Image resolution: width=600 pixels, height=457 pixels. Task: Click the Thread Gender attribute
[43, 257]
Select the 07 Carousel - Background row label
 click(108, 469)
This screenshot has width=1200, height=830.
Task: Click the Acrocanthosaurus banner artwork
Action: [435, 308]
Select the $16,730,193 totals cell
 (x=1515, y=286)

+ + +

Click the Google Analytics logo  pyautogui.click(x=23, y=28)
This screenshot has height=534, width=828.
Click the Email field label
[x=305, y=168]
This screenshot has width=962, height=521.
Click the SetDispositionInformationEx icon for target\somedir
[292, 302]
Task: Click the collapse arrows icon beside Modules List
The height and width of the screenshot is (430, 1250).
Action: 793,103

+ + +

▶ **Work instruction**: In the listing above, locate the line containing "This screenshot has height=534, width=828." and the line containing "Task: Click the collapse". Transcribe those two lines and everything between them, exactly as written.

▶ **Answer area**:
This screenshot has height=534, width=828.
Click the Email field label
[x=305, y=168]
This screenshot has width=962, height=521.
Click the SetDispositionInformationEx icon for target\somedir
[292, 302]
Task: Click the collapse arrows icon beside Modules List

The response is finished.